_WORK TO BE COMPLETED_.
Lines from the one containing "Given: Click the Line 1 machine id field" through the last line of the data are to be returned exactly, both ends included, minus any pictures.
SUPPLIED DATA section start
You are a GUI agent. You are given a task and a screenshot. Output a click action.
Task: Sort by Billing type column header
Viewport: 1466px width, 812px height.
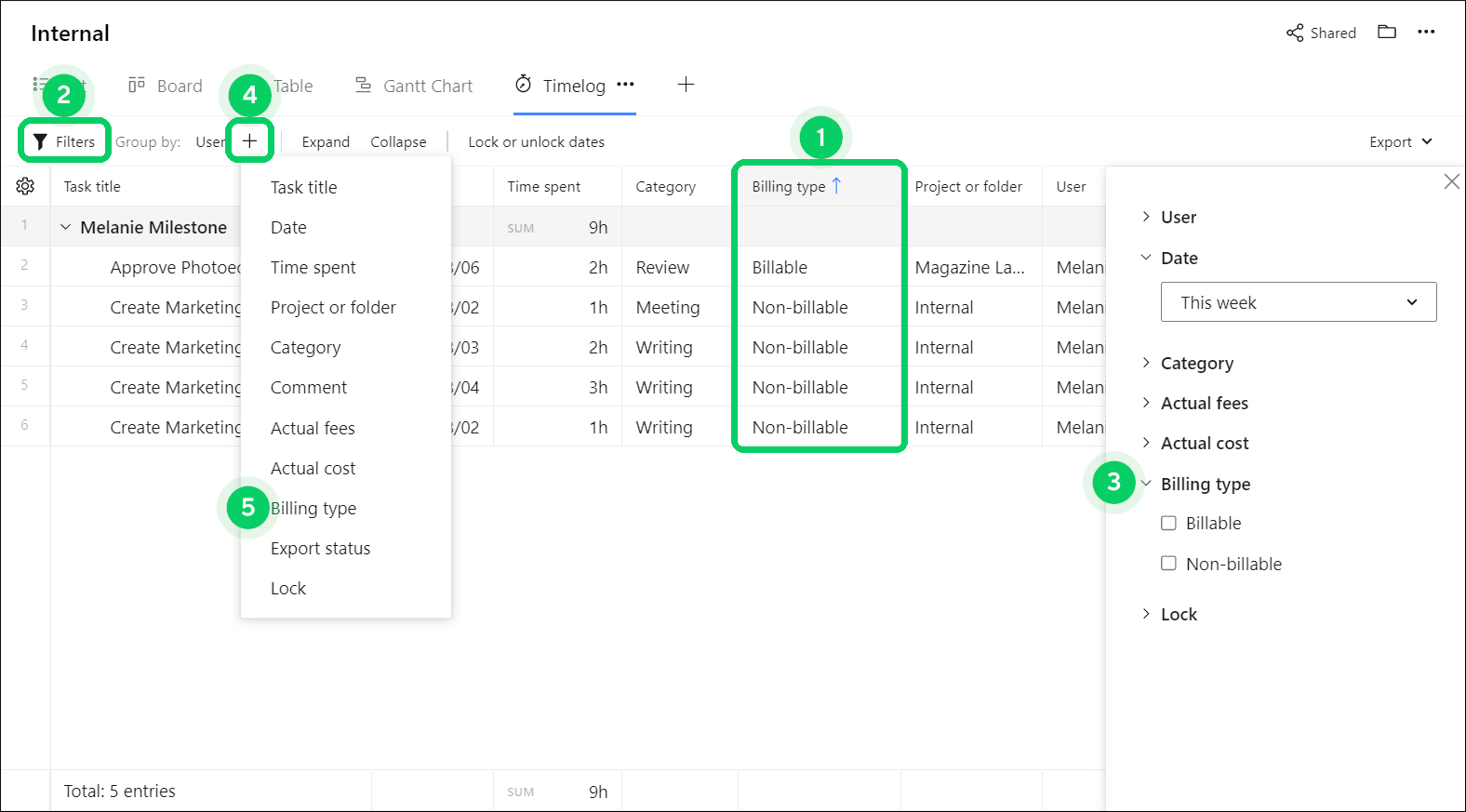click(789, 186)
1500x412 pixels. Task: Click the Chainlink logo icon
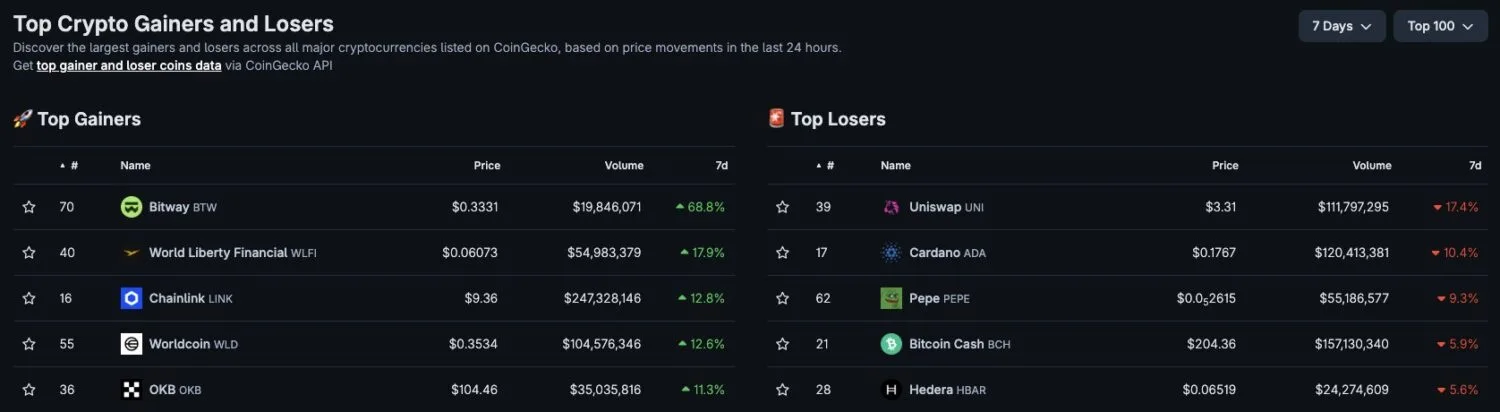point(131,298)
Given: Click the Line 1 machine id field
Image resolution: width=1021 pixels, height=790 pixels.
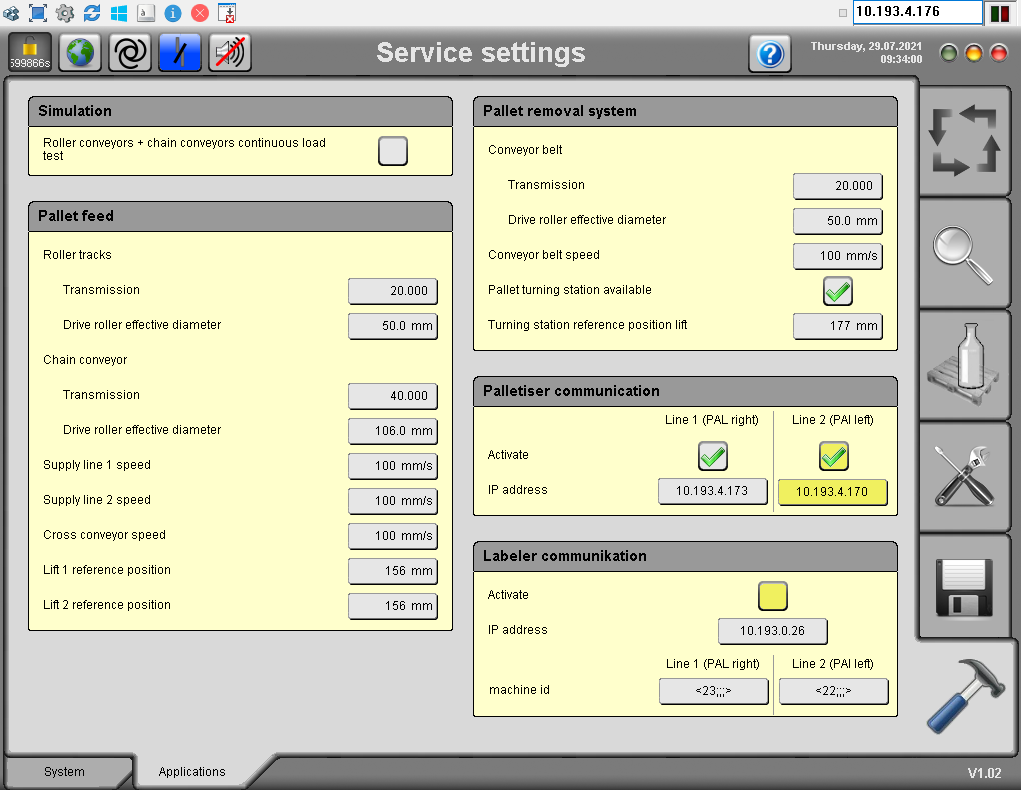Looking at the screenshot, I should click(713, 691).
SUPPLIED DATA section end
_ANSWER_.
Given: Click the Line 1 machine id field
Image resolution: width=1021 pixels, height=790 pixels.
Looking at the screenshot, I should click(713, 691).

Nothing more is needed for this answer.